#### YOUR OBJECTIVE:
Could you set down the lines below, from the one containing "You are a GUI agent. The screenshot is 564×2576." through the final line, exactly as written?

#### DATA LISTING:
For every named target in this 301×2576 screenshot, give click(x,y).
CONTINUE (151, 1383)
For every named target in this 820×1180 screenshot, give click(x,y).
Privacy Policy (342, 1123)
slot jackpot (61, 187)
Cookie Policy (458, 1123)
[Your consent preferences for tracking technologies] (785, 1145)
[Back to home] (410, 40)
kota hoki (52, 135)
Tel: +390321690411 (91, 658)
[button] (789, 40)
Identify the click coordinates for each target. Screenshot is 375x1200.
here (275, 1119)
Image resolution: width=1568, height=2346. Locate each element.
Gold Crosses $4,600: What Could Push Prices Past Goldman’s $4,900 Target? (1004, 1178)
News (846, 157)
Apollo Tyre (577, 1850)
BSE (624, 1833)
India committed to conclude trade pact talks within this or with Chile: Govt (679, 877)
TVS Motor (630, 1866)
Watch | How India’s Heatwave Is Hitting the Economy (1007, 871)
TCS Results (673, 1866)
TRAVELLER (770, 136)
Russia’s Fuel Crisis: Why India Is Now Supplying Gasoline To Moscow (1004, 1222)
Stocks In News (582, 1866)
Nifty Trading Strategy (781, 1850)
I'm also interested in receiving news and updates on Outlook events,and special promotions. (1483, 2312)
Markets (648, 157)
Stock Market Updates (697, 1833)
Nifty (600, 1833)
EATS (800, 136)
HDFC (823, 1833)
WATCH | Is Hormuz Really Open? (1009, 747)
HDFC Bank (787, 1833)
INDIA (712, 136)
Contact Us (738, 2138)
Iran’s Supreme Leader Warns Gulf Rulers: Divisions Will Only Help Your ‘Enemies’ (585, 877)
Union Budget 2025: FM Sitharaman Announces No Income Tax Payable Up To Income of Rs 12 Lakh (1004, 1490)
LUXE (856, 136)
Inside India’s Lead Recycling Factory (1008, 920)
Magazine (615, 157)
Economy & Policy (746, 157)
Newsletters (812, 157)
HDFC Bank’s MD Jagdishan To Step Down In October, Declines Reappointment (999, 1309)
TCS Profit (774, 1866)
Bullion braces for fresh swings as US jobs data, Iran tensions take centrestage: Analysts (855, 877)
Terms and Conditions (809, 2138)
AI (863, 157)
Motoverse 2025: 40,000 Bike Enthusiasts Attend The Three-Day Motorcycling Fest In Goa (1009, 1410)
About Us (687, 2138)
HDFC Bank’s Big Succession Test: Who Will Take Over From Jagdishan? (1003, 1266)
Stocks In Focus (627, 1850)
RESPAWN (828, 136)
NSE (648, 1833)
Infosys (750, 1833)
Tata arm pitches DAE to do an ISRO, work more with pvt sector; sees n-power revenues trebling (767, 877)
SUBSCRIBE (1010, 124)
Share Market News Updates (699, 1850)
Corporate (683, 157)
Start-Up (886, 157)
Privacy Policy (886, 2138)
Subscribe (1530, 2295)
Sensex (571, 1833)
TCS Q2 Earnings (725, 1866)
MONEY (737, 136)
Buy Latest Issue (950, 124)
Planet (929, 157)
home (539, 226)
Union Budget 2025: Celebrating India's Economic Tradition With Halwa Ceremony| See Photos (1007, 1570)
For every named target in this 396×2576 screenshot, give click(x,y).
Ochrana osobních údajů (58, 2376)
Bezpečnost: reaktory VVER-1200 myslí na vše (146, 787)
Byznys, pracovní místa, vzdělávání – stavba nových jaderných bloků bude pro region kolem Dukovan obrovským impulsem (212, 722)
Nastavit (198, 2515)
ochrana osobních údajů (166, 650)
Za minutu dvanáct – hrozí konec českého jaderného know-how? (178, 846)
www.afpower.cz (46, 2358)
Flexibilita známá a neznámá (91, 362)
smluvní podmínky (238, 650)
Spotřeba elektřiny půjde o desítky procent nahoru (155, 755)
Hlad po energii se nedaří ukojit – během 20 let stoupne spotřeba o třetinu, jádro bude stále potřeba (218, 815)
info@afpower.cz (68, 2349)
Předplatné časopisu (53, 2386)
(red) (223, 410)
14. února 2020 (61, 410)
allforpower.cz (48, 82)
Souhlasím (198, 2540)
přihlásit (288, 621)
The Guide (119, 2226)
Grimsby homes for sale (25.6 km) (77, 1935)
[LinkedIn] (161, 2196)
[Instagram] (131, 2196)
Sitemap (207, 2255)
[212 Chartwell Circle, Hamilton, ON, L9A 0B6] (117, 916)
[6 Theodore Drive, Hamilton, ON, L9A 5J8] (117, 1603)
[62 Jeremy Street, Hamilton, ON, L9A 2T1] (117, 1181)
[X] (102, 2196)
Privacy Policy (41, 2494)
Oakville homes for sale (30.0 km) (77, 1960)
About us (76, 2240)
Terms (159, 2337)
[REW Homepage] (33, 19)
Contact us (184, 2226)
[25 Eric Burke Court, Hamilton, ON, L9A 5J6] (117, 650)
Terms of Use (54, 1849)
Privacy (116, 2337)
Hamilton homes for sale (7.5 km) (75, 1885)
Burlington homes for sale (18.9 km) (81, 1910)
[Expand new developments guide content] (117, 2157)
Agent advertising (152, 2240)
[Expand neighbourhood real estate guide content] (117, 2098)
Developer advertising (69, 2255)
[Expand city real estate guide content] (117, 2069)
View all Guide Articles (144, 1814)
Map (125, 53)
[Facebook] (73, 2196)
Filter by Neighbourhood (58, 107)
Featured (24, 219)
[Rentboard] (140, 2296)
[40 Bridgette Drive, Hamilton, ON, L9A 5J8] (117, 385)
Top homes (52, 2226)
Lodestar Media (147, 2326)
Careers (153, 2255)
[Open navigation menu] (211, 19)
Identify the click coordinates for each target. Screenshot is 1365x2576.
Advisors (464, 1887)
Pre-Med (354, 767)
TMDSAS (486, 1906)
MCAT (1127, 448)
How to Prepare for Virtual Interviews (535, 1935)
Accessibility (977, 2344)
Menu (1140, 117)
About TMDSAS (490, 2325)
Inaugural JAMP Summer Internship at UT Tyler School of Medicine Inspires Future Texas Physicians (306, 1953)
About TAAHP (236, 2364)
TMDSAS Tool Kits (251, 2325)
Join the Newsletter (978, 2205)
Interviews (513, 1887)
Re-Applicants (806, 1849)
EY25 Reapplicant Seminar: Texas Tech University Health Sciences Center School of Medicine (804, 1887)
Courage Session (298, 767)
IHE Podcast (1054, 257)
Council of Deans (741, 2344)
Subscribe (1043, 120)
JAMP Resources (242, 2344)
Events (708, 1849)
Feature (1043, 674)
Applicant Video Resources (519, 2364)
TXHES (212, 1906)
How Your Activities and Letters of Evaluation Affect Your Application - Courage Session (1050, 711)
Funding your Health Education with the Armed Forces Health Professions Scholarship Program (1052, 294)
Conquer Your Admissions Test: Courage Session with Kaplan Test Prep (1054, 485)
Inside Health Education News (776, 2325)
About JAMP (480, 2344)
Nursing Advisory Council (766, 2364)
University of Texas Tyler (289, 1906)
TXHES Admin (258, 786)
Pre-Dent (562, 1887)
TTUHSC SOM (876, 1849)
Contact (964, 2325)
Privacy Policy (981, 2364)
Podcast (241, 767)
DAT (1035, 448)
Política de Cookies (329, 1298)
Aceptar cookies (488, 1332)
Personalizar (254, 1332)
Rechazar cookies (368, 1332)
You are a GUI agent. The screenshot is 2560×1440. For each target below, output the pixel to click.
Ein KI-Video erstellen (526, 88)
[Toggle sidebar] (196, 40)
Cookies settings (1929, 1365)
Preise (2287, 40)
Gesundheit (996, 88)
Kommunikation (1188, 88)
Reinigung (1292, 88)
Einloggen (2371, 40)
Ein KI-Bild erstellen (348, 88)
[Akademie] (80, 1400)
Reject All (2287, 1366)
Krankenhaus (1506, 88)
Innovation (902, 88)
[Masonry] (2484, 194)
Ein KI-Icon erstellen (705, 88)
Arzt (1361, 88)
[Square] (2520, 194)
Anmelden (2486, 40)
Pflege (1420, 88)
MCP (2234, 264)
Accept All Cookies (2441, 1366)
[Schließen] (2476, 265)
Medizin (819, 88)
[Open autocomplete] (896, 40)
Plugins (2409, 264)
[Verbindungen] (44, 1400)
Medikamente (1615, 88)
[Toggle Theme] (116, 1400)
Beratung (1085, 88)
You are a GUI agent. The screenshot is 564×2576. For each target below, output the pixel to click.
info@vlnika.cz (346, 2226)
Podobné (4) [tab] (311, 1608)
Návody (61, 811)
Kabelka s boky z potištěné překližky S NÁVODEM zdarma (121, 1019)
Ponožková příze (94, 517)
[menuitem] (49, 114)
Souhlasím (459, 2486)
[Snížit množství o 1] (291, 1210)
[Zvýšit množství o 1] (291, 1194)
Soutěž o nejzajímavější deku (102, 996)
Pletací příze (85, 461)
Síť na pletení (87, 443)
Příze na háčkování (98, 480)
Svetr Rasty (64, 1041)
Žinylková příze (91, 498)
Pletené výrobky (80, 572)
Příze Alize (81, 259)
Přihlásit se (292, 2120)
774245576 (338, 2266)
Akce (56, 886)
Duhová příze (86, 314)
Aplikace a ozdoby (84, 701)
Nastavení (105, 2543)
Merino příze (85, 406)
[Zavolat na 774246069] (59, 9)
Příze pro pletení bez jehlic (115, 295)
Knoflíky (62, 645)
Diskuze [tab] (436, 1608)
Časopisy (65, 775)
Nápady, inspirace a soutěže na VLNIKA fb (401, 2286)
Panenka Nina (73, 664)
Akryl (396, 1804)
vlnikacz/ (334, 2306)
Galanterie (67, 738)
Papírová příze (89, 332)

#### RESULT OF THIS TASK:
You are a GUI agent. The screenshot is 564×2576. For each target below, output the pixel to click.
info@vlnika.cz (346, 2226)
Podobné (4) [tab] (311, 1608)
Návody (61, 811)
Kabelka s boky z potištěné překližky S NÁVODEM zdarma (121, 1019)
Ponožková příze (94, 517)
[menuitem] (49, 114)
Souhlasím (459, 2486)
[Snížit množství o 1] (291, 1210)
[Zvýšit množství o 1] (291, 1194)
Soutěž o nejzajímavější deku (102, 996)
Pletací příze (85, 461)
Síť na pletení (87, 443)
Příze na háčkování (98, 480)
Svetr Rasty (64, 1041)
Žinylková příze (91, 498)
Pletené výrobky (80, 572)
Příze Alize (81, 259)
Přihlásit se (292, 2120)
774245576 (338, 2266)
Akce (56, 886)
Duhová příze (86, 314)
Aplikace a ozdoby (84, 701)
Nastavení (105, 2543)
Merino příze (85, 406)
[Zavolat na 774246069] (59, 9)
Příze pro pletení bez jehlic (115, 295)
Knoflíky (62, 645)
Diskuze [tab] (436, 1608)
Časopisy (65, 775)
Nápady, inspirace a soutěže na VLNIKA fb (401, 2286)
Panenka Nina (73, 664)
Akryl (396, 1804)
vlnikacz/ (334, 2306)
Galanterie (67, 738)
Papírová příze (89, 332)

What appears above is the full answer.